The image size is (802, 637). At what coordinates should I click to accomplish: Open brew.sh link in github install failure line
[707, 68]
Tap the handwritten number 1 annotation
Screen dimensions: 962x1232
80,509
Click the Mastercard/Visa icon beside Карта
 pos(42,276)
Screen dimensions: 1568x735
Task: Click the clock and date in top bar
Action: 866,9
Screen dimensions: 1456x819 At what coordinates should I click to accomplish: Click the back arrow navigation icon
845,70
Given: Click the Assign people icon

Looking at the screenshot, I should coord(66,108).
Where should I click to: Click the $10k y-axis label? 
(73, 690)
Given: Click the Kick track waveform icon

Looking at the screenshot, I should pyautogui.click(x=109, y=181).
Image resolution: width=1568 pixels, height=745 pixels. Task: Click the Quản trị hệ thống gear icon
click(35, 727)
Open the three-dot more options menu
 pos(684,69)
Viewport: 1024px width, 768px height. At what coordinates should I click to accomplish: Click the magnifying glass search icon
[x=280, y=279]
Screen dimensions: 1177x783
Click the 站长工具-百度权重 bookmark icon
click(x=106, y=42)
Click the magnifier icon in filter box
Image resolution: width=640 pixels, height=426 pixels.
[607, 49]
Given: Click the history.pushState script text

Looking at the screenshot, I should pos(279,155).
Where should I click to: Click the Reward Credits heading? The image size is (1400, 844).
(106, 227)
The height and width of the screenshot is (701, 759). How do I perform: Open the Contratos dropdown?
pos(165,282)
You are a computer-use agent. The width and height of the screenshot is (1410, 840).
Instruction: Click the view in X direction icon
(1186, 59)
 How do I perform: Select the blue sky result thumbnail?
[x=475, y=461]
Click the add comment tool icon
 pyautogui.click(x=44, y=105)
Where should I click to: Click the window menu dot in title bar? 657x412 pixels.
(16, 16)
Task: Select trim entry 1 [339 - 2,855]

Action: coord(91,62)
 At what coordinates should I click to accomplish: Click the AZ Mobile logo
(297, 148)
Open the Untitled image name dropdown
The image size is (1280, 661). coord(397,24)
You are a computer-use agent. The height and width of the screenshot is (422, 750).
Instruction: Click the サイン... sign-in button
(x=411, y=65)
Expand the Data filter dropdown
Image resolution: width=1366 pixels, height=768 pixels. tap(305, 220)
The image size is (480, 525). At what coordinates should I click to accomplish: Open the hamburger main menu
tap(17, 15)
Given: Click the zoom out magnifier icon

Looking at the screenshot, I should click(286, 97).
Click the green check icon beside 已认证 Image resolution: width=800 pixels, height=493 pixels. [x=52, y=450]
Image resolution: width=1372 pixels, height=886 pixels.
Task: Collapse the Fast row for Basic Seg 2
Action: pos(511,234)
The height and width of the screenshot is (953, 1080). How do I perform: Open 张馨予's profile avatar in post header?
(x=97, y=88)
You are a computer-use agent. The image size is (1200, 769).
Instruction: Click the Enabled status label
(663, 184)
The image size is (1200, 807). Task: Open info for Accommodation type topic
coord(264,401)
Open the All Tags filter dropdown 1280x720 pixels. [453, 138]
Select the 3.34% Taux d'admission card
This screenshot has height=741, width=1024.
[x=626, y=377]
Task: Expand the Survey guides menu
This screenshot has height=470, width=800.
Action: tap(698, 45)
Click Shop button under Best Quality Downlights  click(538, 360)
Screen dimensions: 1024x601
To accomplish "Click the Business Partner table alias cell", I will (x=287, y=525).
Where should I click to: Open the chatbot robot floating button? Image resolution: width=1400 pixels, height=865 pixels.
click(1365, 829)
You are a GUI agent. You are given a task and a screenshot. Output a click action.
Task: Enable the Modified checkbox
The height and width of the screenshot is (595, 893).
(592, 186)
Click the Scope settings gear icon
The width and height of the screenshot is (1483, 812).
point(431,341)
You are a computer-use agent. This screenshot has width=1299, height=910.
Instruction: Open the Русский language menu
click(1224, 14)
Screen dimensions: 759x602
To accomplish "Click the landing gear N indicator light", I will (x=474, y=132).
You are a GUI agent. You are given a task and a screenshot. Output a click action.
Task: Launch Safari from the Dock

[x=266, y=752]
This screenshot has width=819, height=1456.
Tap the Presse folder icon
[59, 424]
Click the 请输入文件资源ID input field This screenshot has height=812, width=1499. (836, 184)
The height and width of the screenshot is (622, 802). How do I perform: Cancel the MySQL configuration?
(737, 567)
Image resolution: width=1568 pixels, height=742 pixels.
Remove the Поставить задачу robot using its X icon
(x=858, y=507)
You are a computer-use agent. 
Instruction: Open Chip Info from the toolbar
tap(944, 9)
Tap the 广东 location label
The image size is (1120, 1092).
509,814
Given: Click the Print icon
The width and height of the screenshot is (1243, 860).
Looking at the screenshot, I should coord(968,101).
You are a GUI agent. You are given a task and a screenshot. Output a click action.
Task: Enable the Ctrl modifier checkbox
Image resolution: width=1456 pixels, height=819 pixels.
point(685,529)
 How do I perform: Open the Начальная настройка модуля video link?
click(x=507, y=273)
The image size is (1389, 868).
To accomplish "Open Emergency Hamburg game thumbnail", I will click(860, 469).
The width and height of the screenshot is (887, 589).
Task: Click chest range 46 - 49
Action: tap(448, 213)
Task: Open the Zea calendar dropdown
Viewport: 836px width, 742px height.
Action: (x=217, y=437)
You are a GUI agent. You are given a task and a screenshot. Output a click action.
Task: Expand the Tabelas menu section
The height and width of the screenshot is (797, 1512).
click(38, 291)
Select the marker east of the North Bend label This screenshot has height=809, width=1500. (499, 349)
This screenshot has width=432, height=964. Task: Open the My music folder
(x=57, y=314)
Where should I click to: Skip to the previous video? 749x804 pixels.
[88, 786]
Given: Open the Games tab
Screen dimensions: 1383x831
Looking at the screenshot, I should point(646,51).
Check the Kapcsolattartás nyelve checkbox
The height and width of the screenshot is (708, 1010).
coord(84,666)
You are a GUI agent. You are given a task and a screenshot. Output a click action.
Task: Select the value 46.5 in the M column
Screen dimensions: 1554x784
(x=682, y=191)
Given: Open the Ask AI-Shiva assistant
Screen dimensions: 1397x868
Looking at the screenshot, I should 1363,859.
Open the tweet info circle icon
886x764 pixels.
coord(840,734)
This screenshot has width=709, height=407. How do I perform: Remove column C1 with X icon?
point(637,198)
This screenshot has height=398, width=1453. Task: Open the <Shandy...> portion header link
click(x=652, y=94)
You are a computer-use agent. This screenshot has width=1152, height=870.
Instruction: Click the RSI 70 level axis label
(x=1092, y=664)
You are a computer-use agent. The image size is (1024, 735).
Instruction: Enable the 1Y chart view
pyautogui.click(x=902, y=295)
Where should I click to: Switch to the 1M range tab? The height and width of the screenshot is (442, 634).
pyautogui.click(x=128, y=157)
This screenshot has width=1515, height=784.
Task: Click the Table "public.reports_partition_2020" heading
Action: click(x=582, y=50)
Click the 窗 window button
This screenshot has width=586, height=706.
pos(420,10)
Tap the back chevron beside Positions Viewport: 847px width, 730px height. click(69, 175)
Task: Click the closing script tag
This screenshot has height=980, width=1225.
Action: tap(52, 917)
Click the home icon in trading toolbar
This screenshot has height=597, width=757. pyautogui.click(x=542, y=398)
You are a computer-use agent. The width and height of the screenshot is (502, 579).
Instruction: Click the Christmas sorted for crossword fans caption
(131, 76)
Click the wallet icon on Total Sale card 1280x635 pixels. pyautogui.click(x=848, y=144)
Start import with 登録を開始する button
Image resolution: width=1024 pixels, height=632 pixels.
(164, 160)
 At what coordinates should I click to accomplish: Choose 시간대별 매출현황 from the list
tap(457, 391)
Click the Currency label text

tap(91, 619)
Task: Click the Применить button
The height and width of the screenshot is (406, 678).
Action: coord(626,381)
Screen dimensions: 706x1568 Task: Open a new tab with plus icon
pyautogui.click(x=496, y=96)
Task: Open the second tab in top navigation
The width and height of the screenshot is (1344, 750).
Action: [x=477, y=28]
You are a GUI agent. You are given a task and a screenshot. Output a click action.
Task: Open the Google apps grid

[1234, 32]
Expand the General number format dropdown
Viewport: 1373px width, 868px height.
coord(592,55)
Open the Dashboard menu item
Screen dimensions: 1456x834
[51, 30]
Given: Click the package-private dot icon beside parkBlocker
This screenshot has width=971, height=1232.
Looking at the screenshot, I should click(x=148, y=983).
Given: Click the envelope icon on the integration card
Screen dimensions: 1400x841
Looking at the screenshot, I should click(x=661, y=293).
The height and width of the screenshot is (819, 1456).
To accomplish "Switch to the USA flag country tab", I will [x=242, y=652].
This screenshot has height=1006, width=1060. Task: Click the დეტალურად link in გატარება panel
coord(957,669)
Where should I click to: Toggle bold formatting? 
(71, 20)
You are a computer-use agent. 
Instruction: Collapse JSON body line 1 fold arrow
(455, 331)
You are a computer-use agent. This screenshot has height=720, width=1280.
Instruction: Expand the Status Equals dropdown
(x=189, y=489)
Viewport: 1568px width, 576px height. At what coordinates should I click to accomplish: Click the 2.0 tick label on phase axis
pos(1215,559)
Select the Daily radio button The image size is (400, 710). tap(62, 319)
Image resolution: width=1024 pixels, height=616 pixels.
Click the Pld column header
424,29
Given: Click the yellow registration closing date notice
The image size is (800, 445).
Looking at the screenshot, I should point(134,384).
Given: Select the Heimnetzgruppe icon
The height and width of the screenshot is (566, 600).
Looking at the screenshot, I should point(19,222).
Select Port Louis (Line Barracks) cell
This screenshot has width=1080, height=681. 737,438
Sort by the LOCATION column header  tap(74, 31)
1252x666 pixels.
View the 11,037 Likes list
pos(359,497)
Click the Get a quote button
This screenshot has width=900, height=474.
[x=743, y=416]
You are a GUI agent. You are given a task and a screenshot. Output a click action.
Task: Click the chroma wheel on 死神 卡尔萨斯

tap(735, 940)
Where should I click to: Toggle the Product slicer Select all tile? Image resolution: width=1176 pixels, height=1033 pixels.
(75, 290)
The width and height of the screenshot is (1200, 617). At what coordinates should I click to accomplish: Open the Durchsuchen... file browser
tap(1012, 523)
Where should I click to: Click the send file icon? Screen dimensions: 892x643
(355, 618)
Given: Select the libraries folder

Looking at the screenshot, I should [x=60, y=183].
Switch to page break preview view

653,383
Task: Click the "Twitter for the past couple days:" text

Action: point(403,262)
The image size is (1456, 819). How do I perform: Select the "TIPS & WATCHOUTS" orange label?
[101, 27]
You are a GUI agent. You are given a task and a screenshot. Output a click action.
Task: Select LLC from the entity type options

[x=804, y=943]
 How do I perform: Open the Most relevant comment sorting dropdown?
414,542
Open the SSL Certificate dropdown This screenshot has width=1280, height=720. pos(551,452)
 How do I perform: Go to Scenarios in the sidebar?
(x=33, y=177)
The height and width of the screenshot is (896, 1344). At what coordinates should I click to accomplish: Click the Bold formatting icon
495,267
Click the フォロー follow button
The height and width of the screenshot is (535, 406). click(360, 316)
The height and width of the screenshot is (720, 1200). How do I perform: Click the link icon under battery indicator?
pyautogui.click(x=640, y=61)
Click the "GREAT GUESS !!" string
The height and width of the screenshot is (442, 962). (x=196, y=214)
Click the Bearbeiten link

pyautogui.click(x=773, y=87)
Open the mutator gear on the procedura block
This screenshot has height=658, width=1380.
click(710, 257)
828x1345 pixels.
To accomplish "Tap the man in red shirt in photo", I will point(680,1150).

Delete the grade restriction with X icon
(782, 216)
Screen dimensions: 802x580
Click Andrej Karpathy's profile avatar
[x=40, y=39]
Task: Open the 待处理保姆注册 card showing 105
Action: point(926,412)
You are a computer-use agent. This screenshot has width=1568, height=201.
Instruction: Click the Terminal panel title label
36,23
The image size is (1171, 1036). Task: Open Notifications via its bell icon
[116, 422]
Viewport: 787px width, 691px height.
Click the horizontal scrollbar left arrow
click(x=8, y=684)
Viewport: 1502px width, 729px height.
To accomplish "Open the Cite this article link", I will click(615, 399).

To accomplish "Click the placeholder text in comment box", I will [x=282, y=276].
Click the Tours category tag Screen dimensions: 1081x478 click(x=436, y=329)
☆ ☆ ☆
• **BRIEF**
Copy the rows above, from the first one through the row containing "pos(684,69)", with that row included and every line reproduced unchanged.

• **REPLY**
The image size is (802, 637). At what coordinates should I click to accomplish: Open brew.sh link in github install failure line
[707, 68]
Tap the handwritten number 1 annotation
Screen dimensions: 962x1232
80,509
Click the Mastercard/Visa icon beside Карта
 pos(42,276)
Screen dimensions: 1568x735
Task: Click the clock and date in top bar
Action: 866,9
Screen dimensions: 1456x819 At what coordinates should I click to accomplish: Click the back arrow navigation icon
845,70
Given: Click the Assign people icon

Looking at the screenshot, I should coord(66,108).
Where should I click to: Click the $10k y-axis label? 
(73, 690)
Given: Click the Kick track waveform icon

Looking at the screenshot, I should pyautogui.click(x=109, y=181).
Image resolution: width=1568 pixels, height=745 pixels. Task: Click the Quản trị hệ thống gear icon
click(35, 727)
Open the three-dot more options menu
 pos(684,69)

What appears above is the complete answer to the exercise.